“And then the Nineteenth Battle of Zehava was fought barely six months later,” Cerasi said, overhearing them. “The battles never stop. They never will, unless we act.”
Cerasi paused. Light filtered down from a crack in the stone overhead. “Here.”
Qui-Gon eyed the curved ceiling of the tunnel. “Where?”
Cerasi undipped a ring of tension cord from her belt. She expertly tossed the cord above and, with a flicking motion of her wrist, wrapped it around a hook embedded in the mortar of the ceiling. Cerasi tested it, then glanced at Qui-Gon and flashed him a grin. “Don’t worry, it will even hold you.”
She scrambled up the cord, hand over hand.
When she had almost reached the top, she swung out from the cord and hooked her fingers into the crack in the stone. She remained there, pressing her face against the crack.
“All clear,” she called down softly. She pushed off and swung hard, tilting her body back until she was almost upside down. Using her momentum, she kicked at the stone with her feet. It dislodged, and with her next swing, she gave it a more gentle kick to move it out of the way. Qui-Gon heard a thud as the stone hit the ground overhead. On her next swing, Cerasi easily hooked her feet into the opening, then bent her body to swing herself out.
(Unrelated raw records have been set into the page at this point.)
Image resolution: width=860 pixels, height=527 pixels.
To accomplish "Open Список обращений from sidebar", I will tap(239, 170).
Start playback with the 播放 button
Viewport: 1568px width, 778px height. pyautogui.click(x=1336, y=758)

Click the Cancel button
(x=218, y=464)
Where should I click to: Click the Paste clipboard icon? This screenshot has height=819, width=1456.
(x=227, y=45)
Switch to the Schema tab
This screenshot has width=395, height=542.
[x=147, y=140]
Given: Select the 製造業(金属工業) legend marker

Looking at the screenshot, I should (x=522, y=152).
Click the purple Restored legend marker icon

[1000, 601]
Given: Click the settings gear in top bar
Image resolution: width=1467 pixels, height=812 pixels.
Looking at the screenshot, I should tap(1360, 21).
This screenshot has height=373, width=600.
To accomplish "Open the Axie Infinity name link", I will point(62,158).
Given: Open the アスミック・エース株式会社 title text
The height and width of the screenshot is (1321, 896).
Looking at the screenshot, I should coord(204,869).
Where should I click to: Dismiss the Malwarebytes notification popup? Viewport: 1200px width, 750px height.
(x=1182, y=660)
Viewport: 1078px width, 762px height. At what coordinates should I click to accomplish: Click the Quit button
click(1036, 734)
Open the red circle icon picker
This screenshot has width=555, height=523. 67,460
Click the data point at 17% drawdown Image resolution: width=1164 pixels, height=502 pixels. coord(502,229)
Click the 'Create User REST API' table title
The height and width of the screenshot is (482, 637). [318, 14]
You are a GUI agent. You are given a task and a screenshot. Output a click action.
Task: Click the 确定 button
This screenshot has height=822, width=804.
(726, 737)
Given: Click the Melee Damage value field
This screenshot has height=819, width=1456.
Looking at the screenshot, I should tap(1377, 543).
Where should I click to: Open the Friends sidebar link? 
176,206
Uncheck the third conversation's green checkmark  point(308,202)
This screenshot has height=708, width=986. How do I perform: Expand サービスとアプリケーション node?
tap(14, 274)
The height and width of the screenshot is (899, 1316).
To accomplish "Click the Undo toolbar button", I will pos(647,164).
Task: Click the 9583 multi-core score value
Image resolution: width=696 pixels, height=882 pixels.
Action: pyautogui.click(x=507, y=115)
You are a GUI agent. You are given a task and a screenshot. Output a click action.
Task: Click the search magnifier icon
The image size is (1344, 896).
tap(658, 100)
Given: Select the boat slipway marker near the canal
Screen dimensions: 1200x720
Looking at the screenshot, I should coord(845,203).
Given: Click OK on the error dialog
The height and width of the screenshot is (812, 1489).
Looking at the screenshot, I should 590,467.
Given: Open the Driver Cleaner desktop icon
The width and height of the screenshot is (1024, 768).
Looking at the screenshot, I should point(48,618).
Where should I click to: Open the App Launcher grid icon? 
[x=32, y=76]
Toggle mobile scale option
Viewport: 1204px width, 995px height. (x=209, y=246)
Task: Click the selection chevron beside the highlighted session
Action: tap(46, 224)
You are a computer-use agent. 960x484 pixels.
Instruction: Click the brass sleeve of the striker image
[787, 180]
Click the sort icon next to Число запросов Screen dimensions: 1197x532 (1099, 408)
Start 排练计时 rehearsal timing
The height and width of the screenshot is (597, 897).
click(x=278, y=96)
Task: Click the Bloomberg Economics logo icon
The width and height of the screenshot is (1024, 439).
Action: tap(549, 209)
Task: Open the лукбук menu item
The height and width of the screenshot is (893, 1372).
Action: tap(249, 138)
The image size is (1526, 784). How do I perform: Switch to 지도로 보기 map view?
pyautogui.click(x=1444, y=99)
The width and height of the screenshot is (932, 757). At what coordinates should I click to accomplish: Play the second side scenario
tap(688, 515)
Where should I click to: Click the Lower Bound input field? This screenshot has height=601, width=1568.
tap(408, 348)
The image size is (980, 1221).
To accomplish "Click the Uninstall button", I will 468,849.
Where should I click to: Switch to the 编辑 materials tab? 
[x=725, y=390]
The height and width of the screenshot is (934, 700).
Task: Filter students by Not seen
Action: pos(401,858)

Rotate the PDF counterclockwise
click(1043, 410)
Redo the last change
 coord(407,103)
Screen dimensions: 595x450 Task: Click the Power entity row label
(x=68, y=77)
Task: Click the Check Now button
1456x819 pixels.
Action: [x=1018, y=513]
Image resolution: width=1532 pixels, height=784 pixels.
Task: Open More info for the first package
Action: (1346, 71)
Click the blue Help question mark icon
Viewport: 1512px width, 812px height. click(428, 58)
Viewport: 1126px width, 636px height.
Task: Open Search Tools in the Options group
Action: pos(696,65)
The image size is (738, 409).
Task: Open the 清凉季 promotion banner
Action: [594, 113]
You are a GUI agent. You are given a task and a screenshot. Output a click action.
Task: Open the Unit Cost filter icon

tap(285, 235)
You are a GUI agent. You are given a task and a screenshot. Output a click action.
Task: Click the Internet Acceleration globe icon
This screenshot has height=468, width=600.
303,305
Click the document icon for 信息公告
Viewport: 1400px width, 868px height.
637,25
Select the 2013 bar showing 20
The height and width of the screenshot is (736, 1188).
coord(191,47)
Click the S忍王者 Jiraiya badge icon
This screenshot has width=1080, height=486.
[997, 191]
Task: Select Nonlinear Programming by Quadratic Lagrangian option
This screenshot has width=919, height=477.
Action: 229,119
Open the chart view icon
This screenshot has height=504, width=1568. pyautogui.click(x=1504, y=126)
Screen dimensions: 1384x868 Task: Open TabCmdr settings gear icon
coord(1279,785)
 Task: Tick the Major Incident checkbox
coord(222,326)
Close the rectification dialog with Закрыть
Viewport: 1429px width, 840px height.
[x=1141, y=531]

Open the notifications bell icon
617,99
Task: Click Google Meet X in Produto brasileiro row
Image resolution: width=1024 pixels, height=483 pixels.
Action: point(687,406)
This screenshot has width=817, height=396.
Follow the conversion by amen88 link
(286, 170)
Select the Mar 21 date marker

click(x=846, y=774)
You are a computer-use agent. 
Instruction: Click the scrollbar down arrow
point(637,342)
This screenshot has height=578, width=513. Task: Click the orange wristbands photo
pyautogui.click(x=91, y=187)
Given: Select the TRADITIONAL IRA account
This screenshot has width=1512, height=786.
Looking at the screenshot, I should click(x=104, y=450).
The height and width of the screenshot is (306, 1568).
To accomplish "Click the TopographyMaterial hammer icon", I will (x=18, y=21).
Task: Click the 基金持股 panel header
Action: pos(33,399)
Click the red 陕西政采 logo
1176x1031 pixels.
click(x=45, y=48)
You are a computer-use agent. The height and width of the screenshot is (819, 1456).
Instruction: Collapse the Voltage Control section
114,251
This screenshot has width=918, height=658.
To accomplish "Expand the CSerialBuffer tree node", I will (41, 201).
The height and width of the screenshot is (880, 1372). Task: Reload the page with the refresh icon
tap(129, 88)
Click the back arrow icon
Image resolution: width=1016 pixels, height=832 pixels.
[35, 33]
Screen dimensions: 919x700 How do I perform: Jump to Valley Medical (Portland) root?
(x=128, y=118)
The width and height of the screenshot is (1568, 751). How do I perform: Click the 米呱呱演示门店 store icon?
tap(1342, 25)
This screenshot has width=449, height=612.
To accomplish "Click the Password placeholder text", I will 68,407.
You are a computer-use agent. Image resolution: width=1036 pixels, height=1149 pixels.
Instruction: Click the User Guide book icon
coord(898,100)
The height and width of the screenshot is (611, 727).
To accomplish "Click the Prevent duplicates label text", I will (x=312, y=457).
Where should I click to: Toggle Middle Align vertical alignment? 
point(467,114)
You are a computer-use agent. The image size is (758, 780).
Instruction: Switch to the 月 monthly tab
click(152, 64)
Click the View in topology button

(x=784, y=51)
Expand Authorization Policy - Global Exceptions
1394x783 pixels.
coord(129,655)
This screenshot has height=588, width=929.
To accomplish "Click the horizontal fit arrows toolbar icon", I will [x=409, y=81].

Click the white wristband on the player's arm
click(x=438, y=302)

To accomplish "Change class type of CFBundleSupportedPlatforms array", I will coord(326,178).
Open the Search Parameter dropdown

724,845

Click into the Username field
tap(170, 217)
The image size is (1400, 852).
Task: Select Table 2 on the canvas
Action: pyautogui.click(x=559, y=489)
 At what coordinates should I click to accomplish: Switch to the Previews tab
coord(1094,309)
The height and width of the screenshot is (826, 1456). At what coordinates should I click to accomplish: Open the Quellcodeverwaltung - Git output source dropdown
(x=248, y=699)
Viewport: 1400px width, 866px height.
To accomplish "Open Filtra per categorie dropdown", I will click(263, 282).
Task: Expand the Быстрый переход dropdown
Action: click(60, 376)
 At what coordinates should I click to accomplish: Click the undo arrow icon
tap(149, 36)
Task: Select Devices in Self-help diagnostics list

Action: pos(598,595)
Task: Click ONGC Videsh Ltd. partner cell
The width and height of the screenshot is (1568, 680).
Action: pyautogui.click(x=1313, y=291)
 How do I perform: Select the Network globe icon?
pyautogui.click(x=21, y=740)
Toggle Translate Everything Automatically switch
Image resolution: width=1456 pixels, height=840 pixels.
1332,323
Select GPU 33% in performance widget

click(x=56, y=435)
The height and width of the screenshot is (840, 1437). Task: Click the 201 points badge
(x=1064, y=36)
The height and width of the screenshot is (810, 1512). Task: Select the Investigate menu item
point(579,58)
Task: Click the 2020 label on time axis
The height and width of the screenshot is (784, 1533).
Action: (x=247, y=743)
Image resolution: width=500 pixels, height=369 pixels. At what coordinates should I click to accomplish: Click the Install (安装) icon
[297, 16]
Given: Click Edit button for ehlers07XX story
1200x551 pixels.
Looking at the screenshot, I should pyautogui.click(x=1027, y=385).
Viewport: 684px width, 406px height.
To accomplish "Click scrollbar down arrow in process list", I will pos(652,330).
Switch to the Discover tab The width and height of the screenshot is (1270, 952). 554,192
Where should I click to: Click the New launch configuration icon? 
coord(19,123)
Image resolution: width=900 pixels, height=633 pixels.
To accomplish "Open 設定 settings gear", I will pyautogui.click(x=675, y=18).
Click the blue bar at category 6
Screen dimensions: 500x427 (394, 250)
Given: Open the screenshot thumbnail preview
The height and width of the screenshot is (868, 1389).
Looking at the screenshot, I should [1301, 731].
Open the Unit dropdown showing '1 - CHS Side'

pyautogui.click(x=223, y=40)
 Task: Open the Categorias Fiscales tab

The whole operation had taken maybe thirty seconds. Qui-Gon admired Cerasi’s agility and strength.
She popped her head back down. “Nothing to it.”
One by one, the remaining three pulled themselves up the cord and then swung out of the opening. They were not quite as graceful and swift as Cerasi, but they made it.
Qui-Gon found himself in a storeroom located in a service building in back of an abandoned estate. It was a clever place to hide an entrance to the tunnels.
Now Nield led the way, since he was familiar with the Daan sector. “Don’t worry,” he told the
Jedi. “I’m a Daan, and many know me here. You’re safer in Daan territory. At least the Daan don’t want to take you hostage.”
Now that Qui-Gon had more time, he was able to study the Daan sector more closely. It didn’t seem that much different than the Inner Hub. Abandoned, bombed-out buildings. Barricades. Food shortages in the shops. And everywhere people going about their daily lives with old and ragged weapons strapped to chests, hips, and ankles. He did not see many faces younger than sixty or older than twenty.
“This used to be a beautiful city,” Nield remarked, sadness in his voice. “I’ve seen drawings and hologram recreations. It’s been completely rebuilt seven times. When I was very young, I remember trees and blossoms and even a museum that had nothing to do with the dead.”
“There were no barricades for five years,” Cerasi said softly. “Daans and Melidas mixed in both sectors. In some neighborhoods they even lived side by side. Then the Twenty-Fifth Battle of Zehava began.”
“What about your parents, Cerasi?” Obi-Wan asked.
Cerasi’s expression was hard for Qui-Gon to read. She seemed to struggle with the decision to share even a part of her story. “Their hatred
destroyed them, like so many others. My mother died while conducting a sniper raid. My brother was sent to the country to work in a munitions factory, I have not heard a word from him since.”
“And your father?”
Cerasi’s face smoothed out, became bland. “He is dead,” she said colorlessly.
A story there, Qui-Gon thought. Each of the Young, he realized, would have a similar one, full of sorrow and tragedy, of parents lost too soon, families fractured. That was the bond between them.
Ahead, Qui-Gon saw a glimpse of blue water. They walked down a wide boulevard, leaping over large holes where proton torpedoes had fallen.
“This is Lake Weir,” Nield said. “I used to come swimming here when I was little. Now you’ll see what the Daan have done.”
As they drew closer, the patch of blue Qui-Gon had glimpsed between two buildings widened, and he could see that the lake was quite large. It would have been a beautiful expanse, except for the low, massive ebony stone building that floated slightly above the water by repulsor-posts.
“Another Hall of Evidence,” Nield said, disgusted. “This was the last remaining body of
water within a thousand kilometers. Now no one can enjoy it but the dead.”
The wind ruffled Nield’s hair as he gazed at the scene. His disgusted look softened to one of sadness, and Qui-Gon imagined that a memory of one of those swim& had surfaced. He was suddenly struck by how young Nield looked. Underground, his manner had made him seem older than Obi-Wan, but they were about the same age.
Qui-Gon gave a quick glance at Cerasi. Her slender, pretty face was pale, almost drawn, but he could still see the young child she’d once been. They were all so young, he thought in sorrow. Too young for the task they’d set themselves - to right centuries of wrong, to save a world cracked by tension and strife.